- Instruction: Convert the lines starting at the one containing "Viewport: 896px width, 1332px" and ending at the one containing "Click the single" into a Markdown table with two columns, Row and Text. Number each row and leave out any blank lines.
Begin Given entries
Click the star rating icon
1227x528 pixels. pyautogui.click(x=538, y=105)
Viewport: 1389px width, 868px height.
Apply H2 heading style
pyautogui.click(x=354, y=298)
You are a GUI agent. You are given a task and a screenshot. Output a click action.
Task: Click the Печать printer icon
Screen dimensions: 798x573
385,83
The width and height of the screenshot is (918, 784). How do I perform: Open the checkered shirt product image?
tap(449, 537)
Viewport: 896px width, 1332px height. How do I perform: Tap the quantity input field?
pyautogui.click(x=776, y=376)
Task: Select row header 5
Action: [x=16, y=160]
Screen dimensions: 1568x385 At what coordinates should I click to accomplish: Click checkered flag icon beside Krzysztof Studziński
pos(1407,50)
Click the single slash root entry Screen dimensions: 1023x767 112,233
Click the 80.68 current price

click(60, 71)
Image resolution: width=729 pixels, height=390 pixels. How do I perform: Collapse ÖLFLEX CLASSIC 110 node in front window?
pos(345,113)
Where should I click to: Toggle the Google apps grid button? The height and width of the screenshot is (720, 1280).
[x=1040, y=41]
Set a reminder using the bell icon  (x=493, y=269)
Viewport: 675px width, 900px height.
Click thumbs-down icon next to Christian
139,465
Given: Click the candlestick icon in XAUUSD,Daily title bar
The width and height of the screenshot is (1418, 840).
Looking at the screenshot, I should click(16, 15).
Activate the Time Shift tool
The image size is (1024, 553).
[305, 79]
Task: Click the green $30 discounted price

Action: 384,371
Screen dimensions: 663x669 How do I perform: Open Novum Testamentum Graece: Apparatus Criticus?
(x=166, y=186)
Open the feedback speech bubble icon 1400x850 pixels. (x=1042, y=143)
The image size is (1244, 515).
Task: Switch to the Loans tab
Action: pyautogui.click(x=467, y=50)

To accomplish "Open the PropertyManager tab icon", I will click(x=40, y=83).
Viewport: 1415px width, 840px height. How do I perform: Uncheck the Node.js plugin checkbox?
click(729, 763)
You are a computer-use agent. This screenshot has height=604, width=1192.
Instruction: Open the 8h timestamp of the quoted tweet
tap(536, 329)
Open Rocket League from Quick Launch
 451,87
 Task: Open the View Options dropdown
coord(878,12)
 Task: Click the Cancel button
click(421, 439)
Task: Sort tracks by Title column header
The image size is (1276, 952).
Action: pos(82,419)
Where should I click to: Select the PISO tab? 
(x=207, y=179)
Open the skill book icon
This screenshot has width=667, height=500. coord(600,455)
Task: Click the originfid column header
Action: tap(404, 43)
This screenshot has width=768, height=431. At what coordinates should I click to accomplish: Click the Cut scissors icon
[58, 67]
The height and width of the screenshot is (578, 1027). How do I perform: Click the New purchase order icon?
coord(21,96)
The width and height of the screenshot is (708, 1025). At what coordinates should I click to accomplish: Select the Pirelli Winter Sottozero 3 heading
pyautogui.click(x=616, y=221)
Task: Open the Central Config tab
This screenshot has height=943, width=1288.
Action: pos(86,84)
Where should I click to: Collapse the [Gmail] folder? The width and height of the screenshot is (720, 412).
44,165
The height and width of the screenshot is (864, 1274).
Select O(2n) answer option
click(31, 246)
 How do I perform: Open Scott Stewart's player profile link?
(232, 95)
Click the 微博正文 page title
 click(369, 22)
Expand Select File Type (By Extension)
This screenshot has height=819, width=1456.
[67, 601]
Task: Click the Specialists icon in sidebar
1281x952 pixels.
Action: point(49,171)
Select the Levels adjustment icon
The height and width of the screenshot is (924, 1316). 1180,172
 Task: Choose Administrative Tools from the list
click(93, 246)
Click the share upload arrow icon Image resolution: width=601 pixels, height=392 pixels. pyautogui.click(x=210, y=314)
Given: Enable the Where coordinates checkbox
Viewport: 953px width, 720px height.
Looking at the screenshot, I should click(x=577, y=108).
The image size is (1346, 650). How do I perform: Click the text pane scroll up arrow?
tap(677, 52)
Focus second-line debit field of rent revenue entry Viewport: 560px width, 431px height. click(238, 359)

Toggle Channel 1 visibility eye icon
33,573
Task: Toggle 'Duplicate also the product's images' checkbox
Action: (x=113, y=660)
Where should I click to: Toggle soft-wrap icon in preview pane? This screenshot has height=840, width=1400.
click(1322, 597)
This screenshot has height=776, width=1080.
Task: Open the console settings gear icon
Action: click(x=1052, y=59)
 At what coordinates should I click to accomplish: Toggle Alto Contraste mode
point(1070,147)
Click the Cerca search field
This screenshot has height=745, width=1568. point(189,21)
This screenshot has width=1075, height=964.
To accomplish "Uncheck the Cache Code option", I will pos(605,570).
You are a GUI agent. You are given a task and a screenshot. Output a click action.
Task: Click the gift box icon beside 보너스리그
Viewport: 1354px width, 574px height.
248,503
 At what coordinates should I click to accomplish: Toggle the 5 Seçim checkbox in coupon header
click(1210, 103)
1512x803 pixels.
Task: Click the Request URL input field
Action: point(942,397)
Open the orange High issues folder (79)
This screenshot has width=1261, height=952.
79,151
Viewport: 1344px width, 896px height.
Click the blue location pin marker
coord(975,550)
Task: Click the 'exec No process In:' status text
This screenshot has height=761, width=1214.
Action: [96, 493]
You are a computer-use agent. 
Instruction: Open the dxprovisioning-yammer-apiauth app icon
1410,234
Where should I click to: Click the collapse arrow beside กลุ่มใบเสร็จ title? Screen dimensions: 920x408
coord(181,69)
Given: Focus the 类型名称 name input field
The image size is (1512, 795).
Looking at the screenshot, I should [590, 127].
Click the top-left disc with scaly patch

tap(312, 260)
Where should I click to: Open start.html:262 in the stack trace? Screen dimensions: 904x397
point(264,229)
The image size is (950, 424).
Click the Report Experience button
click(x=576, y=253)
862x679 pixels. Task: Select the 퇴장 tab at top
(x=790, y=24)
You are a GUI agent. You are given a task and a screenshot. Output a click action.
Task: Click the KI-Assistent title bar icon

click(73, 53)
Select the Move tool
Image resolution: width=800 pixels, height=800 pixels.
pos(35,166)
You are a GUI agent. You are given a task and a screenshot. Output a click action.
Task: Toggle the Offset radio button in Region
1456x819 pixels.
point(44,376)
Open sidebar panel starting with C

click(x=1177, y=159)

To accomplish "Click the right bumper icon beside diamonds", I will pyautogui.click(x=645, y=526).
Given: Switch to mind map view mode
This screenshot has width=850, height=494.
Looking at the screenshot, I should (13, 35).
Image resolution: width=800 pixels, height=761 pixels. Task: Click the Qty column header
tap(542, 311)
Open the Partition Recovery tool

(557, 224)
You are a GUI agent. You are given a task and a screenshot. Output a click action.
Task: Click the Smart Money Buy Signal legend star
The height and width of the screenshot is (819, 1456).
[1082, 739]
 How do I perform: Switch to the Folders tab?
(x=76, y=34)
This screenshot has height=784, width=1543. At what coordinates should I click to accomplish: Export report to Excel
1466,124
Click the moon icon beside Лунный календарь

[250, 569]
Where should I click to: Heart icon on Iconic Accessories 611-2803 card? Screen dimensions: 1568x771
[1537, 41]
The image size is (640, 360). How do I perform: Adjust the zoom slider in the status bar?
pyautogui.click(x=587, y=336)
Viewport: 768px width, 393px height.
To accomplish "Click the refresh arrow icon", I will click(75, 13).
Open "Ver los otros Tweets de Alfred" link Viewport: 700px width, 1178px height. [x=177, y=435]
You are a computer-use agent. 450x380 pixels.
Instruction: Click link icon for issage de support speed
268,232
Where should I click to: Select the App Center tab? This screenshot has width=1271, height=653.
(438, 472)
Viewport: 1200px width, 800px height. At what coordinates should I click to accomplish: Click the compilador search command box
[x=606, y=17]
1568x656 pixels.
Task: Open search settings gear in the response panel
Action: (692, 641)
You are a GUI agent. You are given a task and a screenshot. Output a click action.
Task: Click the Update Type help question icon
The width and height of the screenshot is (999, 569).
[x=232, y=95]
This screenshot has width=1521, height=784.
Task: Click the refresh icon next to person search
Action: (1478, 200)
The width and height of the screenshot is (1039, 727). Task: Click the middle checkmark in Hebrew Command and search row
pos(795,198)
End Given entries
- Answer for the task:
| Row | Text |
|---|---|
| 1 | Viewport: 896px width, 1332px height. How do I perform: Tap the quantity input field? |
| 2 | pyautogui.click(x=776, y=376) |
| 3 | Task: Select row header 5 |
| 4 | Action: [x=16, y=160] |
| 5 | Screen dimensions: 1568x385 At what coordinates should I click to accomplish: Click checkered flag icon beside Krzysztof Studziński |
| 6 | pos(1407,50) |
| 7 | Click the single slash root entry Screen dimensions: 1023x767 112,233 |